[Problem description]
Among the entries below, one line contains "Часы и метеостанции (49, 847)" and another contains "Деревянные ручки (46, 1309)". Transcribe those two lines and every line between them, exactly.

[Task input]
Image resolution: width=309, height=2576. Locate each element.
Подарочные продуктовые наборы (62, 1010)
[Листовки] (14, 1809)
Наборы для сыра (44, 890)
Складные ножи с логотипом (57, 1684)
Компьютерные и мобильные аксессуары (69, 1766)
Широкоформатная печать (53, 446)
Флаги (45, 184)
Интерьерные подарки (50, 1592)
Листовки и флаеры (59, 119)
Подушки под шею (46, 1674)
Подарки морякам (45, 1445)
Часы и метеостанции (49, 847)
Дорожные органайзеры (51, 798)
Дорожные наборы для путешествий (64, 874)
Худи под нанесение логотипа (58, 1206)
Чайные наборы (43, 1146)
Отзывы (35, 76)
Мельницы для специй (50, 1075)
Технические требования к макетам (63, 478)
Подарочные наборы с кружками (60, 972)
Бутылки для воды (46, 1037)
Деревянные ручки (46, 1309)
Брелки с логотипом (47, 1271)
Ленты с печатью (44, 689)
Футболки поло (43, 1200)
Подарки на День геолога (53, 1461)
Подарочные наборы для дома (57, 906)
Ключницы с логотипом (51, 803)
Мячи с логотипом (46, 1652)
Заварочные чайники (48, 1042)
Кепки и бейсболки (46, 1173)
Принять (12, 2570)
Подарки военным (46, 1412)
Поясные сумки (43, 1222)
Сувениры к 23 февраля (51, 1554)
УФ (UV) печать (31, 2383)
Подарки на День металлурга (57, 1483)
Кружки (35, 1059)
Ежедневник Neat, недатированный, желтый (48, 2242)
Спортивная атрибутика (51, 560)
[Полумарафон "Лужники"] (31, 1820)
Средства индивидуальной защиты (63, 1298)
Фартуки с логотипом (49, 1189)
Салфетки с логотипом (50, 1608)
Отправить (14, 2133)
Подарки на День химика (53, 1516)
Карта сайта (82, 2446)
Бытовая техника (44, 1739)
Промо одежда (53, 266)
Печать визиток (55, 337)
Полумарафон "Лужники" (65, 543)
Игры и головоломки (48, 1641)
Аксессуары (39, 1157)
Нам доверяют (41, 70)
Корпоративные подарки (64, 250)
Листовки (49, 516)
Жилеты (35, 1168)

[Completed task]
Часы и метеостанции (49, 847)
Дорожные органайзеры (51, 798)
Дорожные наборы для путешествий (64, 874)
Худи под нанесение логотипа (58, 1206)
Чайные наборы (43, 1146)
Отзывы (35, 76)
Мельницы для специй (50, 1075)
Технические требования к макетам (63, 478)
Подарочные наборы с кружками (60, 972)
Бутылки для воды (46, 1037)
Деревянные ручки (46, 1309)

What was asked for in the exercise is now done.